▶ Problem details
Pull out every line with the word "named" from the entries below.

(Data entries)
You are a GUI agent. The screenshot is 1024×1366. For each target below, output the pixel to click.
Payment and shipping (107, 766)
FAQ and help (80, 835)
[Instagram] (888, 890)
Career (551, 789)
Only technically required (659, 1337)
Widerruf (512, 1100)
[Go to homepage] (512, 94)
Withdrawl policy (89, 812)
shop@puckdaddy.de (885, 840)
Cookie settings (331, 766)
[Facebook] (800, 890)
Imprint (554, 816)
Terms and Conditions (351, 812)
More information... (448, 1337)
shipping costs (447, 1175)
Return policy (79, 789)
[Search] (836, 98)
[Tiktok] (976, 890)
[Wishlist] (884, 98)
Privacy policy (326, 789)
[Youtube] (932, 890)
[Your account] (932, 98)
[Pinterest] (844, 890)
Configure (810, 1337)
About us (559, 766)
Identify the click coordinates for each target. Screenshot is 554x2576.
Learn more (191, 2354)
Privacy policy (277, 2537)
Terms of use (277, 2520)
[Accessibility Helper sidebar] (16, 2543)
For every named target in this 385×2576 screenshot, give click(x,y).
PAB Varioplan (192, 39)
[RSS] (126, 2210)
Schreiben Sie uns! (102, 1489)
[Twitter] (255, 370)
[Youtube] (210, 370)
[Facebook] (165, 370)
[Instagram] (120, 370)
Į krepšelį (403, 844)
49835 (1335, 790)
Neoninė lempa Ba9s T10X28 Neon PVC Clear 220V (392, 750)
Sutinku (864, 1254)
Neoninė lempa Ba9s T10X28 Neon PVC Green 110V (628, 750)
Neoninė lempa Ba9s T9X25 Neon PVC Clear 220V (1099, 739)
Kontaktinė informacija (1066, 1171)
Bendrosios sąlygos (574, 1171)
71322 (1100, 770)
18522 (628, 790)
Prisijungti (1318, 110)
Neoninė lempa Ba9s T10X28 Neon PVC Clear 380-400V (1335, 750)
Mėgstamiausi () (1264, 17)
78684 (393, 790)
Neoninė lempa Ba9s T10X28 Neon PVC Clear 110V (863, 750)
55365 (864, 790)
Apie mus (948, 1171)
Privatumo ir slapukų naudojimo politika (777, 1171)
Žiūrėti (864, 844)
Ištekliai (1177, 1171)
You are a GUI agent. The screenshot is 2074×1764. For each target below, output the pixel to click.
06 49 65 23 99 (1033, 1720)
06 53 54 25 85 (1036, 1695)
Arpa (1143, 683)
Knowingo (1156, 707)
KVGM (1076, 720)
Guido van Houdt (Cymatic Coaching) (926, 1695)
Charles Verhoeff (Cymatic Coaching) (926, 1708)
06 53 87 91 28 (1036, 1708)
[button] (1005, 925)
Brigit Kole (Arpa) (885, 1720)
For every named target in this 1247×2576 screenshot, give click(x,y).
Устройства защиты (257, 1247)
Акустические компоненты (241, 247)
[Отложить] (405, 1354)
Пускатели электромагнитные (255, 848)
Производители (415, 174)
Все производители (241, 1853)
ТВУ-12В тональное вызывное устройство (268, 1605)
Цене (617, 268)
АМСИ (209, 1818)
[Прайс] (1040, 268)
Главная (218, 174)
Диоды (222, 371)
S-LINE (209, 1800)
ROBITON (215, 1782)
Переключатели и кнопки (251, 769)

▶ Written reply
For every named target in this 385×2576 screenshot, give click(x,y).
For every named target in this 1247×2576 screenshot, give click(x,y).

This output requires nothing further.